Copy the listing below line for line, starting at its first line and ending with the line that has "Given: Click the Вход (Sign in) link" in it. Add nothing.

Top of INFORMATION SHOWN

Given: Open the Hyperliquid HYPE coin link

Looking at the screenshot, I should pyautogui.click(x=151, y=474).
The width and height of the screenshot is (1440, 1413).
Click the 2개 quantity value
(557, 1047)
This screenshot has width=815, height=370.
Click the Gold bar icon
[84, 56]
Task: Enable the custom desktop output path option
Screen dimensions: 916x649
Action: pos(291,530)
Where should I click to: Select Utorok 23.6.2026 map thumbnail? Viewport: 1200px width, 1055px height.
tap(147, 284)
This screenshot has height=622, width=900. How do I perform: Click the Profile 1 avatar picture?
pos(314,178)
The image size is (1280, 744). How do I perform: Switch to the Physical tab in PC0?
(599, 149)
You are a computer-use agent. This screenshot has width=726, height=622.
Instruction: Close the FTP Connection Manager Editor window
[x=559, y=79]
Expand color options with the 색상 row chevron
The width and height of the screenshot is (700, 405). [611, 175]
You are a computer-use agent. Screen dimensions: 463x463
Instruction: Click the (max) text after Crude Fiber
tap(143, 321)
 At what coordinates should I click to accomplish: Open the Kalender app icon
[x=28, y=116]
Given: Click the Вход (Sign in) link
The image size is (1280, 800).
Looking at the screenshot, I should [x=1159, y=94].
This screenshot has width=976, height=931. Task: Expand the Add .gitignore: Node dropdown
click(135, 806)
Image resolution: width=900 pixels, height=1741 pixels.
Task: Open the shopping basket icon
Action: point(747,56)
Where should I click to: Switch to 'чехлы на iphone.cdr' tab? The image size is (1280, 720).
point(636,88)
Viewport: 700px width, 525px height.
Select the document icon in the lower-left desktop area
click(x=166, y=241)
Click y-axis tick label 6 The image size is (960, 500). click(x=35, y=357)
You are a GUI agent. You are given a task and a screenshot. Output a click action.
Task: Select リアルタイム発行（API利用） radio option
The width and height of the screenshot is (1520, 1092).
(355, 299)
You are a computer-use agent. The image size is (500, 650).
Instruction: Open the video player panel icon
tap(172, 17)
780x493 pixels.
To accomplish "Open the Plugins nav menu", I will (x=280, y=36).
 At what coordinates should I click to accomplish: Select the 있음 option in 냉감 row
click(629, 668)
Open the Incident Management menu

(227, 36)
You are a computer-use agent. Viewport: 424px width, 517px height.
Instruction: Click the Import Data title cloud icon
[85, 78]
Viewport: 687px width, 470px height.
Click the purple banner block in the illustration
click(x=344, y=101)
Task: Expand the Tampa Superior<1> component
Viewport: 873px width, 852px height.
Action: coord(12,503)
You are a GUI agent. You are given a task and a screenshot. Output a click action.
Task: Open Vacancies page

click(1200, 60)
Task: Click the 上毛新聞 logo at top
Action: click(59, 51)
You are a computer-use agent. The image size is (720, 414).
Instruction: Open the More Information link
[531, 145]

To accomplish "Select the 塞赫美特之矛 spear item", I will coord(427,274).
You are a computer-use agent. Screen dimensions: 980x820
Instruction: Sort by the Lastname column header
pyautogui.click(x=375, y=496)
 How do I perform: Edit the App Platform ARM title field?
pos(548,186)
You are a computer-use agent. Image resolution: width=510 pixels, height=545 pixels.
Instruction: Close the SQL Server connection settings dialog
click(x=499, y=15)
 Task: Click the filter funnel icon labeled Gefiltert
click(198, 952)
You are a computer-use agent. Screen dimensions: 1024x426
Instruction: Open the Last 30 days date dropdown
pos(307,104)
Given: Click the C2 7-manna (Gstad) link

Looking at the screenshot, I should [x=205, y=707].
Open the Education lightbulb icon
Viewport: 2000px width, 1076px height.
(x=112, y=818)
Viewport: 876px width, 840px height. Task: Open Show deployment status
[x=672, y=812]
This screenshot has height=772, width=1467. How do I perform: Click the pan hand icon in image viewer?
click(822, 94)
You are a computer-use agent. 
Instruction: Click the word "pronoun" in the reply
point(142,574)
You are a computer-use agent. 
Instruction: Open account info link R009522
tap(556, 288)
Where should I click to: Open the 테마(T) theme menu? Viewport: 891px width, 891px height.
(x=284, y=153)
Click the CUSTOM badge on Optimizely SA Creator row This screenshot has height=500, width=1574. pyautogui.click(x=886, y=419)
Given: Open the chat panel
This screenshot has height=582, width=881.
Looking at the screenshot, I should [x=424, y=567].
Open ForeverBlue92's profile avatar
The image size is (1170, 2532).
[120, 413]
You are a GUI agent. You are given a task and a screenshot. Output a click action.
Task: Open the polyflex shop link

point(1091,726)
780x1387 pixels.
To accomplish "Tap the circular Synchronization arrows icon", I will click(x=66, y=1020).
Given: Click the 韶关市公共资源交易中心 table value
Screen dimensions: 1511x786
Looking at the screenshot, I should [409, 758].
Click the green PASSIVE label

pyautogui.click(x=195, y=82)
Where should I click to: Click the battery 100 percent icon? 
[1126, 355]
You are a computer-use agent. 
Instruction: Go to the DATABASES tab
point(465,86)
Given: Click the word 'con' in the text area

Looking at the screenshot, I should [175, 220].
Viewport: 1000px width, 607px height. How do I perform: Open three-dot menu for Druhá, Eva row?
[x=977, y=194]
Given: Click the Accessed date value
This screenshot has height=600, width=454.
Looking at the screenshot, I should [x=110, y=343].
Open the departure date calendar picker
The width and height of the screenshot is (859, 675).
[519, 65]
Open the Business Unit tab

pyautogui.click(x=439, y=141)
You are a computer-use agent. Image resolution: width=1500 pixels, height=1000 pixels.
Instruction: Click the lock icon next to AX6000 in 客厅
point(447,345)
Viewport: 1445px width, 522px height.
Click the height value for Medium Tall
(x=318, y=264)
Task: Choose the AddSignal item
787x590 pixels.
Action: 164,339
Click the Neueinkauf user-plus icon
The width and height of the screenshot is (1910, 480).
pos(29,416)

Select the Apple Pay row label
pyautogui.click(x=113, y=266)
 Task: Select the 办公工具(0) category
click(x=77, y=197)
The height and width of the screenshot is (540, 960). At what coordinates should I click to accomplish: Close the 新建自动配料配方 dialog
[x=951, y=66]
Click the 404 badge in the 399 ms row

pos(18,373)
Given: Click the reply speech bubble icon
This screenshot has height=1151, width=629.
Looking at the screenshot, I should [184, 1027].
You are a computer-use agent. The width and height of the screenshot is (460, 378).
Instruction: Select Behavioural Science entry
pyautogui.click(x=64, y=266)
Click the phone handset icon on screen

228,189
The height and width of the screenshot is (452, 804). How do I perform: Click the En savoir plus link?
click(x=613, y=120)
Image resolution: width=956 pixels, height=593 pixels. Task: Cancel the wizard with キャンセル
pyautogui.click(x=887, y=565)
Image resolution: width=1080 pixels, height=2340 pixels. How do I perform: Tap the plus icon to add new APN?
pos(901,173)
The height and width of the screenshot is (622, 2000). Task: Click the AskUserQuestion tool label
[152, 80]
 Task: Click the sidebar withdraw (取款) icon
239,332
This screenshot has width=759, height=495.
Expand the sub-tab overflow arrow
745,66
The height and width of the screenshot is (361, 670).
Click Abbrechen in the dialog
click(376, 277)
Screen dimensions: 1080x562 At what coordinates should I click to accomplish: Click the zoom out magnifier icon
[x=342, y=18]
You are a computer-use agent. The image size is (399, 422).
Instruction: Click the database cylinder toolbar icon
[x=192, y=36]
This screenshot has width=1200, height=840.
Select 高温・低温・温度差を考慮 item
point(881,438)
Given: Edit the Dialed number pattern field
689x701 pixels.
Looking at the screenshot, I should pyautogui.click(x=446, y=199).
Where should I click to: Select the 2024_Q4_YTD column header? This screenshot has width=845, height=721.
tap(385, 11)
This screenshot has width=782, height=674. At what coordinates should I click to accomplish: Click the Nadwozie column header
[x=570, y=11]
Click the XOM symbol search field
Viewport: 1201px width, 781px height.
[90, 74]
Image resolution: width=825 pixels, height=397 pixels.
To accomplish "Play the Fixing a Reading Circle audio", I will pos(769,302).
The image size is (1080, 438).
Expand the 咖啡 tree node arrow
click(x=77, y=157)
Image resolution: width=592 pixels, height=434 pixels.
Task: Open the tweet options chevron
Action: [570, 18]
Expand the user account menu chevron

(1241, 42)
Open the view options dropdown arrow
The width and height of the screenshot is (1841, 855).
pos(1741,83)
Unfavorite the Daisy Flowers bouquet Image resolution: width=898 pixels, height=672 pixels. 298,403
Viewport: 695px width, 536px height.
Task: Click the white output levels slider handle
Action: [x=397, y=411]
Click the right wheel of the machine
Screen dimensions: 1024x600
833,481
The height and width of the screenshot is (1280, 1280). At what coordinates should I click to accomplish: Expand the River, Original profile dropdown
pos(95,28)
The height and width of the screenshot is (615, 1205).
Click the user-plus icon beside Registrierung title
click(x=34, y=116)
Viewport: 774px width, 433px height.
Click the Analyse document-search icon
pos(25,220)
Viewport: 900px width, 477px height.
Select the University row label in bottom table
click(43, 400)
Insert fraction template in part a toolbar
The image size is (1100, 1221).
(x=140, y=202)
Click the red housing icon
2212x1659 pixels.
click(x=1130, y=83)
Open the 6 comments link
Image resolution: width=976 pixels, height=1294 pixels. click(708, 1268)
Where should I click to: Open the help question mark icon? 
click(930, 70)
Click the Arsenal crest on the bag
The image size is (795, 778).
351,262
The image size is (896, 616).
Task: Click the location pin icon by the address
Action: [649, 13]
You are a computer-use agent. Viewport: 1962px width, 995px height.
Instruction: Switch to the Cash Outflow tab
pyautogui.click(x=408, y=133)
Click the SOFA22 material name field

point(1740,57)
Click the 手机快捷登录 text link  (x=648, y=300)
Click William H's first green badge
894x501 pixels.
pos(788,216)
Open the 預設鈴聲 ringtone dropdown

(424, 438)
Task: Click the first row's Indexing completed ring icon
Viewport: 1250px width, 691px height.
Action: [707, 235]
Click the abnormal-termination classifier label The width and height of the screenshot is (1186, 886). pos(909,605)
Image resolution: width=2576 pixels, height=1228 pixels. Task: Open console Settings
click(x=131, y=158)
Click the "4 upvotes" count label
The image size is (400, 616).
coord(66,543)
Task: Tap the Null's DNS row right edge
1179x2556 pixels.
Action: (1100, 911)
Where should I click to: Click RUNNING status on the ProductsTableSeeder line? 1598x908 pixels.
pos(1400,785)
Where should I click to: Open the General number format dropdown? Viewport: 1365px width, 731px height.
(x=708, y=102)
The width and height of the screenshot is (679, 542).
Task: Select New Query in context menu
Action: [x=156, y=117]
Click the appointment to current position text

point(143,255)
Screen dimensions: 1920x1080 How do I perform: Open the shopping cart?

Bottom of INFORMATION SHOWN

§ **FINISHED TASK**
Given: Open the Hyperliquid HYPE coin link

Looking at the screenshot, I should pyautogui.click(x=151, y=474).
The width and height of the screenshot is (1440, 1413).
Click the 2개 quantity value
(557, 1047)
This screenshot has width=815, height=370.
Click the Gold bar icon
[84, 56]
Task: Enable the custom desktop output path option
Screen dimensions: 916x649
Action: pos(291,530)
Where should I click to: Select Utorok 23.6.2026 map thumbnail? Viewport: 1200px width, 1055px height.
tap(147, 284)
This screenshot has height=622, width=900. How do I perform: Click the Profile 1 avatar picture?
pos(314,178)
The image size is (1280, 744). How do I perform: Switch to the Physical tab in PC0?
(599, 149)
You are a computer-use agent. This screenshot has width=726, height=622.
Instruction: Close the FTP Connection Manager Editor window
[x=559, y=79]
Expand color options with the 색상 row chevron
The width and height of the screenshot is (700, 405). [611, 175]
You are a computer-use agent. Screen dimensions: 463x463
Instruction: Click the (max) text after Crude Fiber
tap(143, 321)
 At what coordinates should I click to accomplish: Open the Kalender app icon
[x=28, y=116]
Given: Click the Вход (Sign in) link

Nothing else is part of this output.